I thought I would move to England after graduation, but I didn’t. I chose New York, instead. I got into Columbia’s MFA program and I cried on the phone as they told me – collapsing in the middle of an airport terminal and mouthing the decision to my mother. We were coming from a weeklong vacation in Florida where I drank Long Islands and red wine every day, burning underneath the Southern sun and cursing the universe for rejecting me. I didn’t have a plan after graduation. I was losing control of my life, adrift in indecision, and I didn’t know what to do. I took control in other ways, carefully calculating every calorie I consumed, measuring and planning my meals, staying just tipsy enough in the evenings to forget what was ahead of me. And then I got that phone call. Suddenly it happened, hurdling at me, investing in the parts of me that mattered. I accepted the admission without a second thought.
I think sometimes we work so hard towards becoming one thing that along the way we forget what we really need. We run from the storms in our life, run from the transitions, stay intoxicated with distractions, and then we crumble.
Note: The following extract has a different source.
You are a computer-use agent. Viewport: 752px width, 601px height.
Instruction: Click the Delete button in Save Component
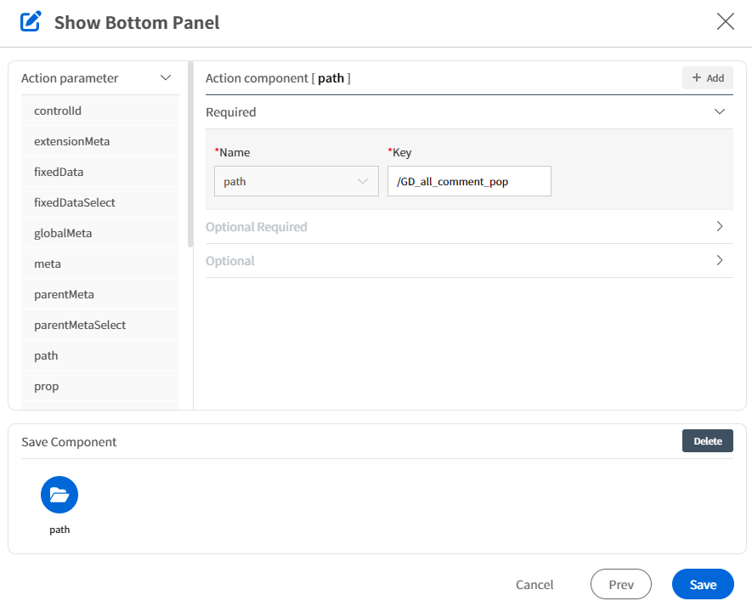708,441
We become alone, isolated, unsure; desperately clutching our favorite blankets and logging hours on the couch, catching up on Netflix and avoiding the phone, nursing a pint of Ben and Jerry’s or a cheap six-pack from the local minimart. We are burnt out, weary, and distressed. We are healing.
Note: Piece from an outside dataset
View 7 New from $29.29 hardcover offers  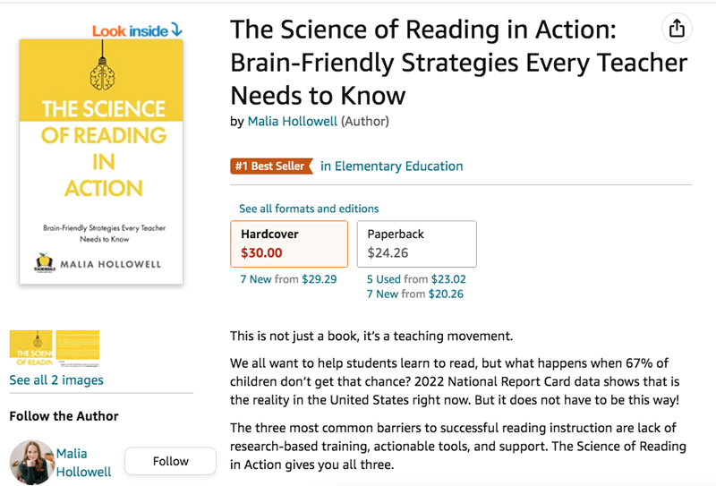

Moving to England was easy, in comparison. England excited me. I wanted to reach out and grab the air in my fists. I couldn’t get enough of it. Moving to Harlem was terrifying. The air smelled like weed and piss. I held my nose when I walked outside, watching the rats scurry down the sidewalks. I wanted it to drizzle like it did in England. I wanted it to wash everything away.
Those first few months were full of mistakes. I didn’t understand subway etiquette or Northern mannerisms. I was frequently offended and broke, clinging to my pride with half-hearted prayers and cursing. But then it came – slowly at first, and then all at once. The magic happened. I began to feel okay. I kept meeting people – amazing people – people with life and personality and freedom. They would invite me places and teach me things, sharing the secrets of city living. I was inspired. So inspired that I started writing again. The stories came naturally, and the work was actually good, and my edits were clean, and I couldn’t sleep for weeks because I would wake up in the middle of the night with ideas, full of so much goodness that I’d never had before. Full of stories. Full of words.
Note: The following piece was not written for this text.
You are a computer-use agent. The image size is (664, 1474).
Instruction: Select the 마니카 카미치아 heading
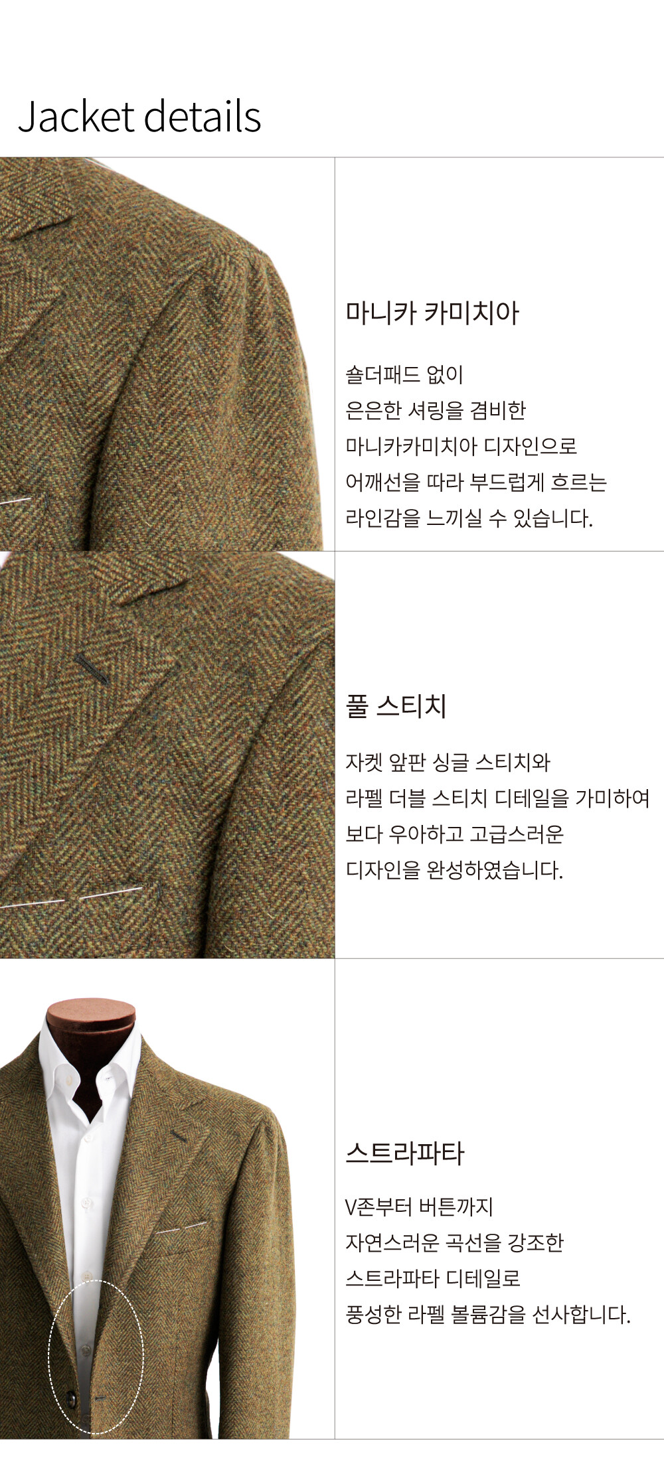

I went back to the hardware store the other day. I’m moving out now, and I needed to fix a scrape by the door. The Spanish cashier is named Garcia. He waves to me when I run by the store, and sometimes he calls out good morning on my way to school. He’s friends with our mailman, who always makes sure that I get home safe and updates me about local crime. He has a daughter himself. He doesn’t like it when bad things happen to young girls. I like this about him. I also like the tattoo on his left arm. He still won’t tell me what it means.
So I went to the store to buy supplies, and Garcia only charged me one dollar for plaster. I refused. It was at least fifteen. Garcia leaned over the counter, looked around, and whispered. He didn’t want the other customers to hear. We take care of you, aie? Don’t you remember when you first moved in? You and your mom, out there on the street. So bright eyed. Now look at you!
Now I’m hardened, I suppose. I understand the subway system and I don’t talk to homeless people and I can spot deals at the supermarket. I have friends who love football and drink beer on Sundays. I write about cheating and vanity and addiction. And together we have formed this little pod, inspired by the city, becoming something better than when we arrived. We have become ourselves. We have become our own voice, impermanent and free.